Tuesday, April 12, 2016

Hunt for helium ramps up in Arizona

Three companies now have active exploration programs underway in Arizona to develop underground helium resources.

Ranger Development, a Texas-based joint venture, made a presentation last Friday to the Arizona Oil & Gas Conservation Commission on their efforts to reopen the Pinta Dome and Navajo Springs helium fields in the Holbrook basin of eastern Arizona.   The fields are at the northern edge of the Holbrook salt basin and potash deposit.   [note, the original post mis-stated the name of the Navajo Springs field]

They described the two fields as some of the richest in the world in terms of percentages of helium in the reservoir.   In most situations, 1% helium is considered economic.  In the Arizona fields, helium accounts for ~8% with the remainder almost entirely nitrogen, according to the Ranger presentation. They said Arizona is the "Saudi Arabia of helium."
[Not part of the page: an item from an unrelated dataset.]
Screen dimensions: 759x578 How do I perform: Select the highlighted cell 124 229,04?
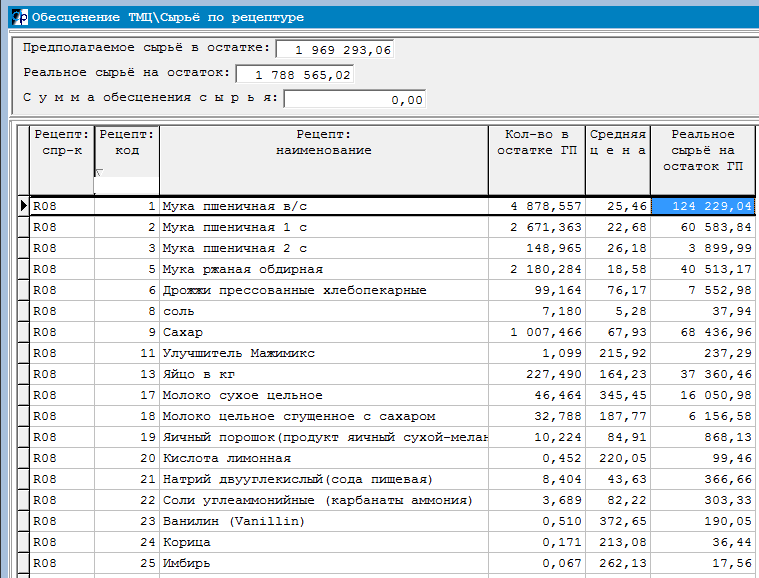[x=702, y=206]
The two fields were shut-in in the 1970s due to low prices resulting from the US government selling the gas at a low price from the national reserves rather than the fields being depleted.  Since then, there has been little incentive for the private sector to explore and develop helium resources. However, the US is getting out of the helium business, and extended sales from the reserve while private sources are developed.  There is a global shortage of helium, pushing up prices.  Helium prices are about $90 per thousand cubic feet (MCF) on the spot market, but Ranger said there is a great variability allowing them to sell their product at $125 to as high as $200 per MCF.   They expect to have the processing plant running by May, 2016 to separate the helium from nitrogen and start commercial production.  The plant will handle 2 million cubic feet of gas (MMCF) per day. The primary reservoir target is the Coconino Sandstone, followed by the Supai Formation.
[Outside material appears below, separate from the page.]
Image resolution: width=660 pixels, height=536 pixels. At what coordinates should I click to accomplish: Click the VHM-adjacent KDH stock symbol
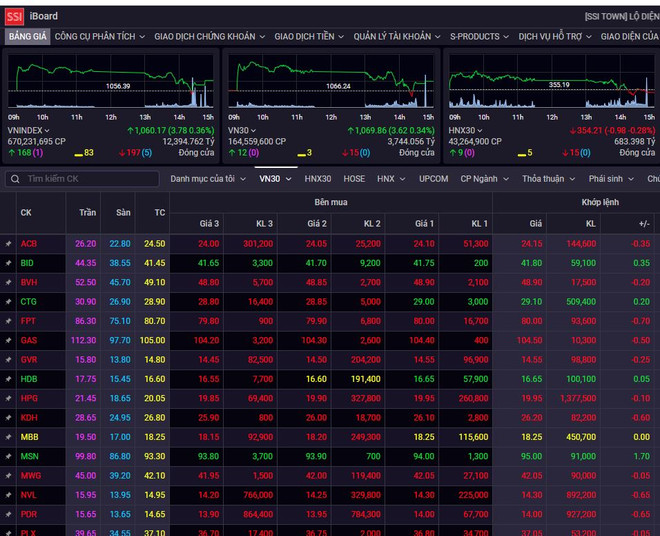pos(28,418)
Ranger Development filed permits for wells with the Oil & Gas Conservation Commission for new drilling, and got a spacing exemption for two wells to address local geologic conditions.  They  estimate about 1 billion cubic feet of gas remaining in each of the two fields. 

Meanwhile Blackstone Exploration got permits approved by the Commission for 5 new gas wells in the area, which are expected to target helium as well.  

A third company has advised us that they are getting ready to file their drilling permits.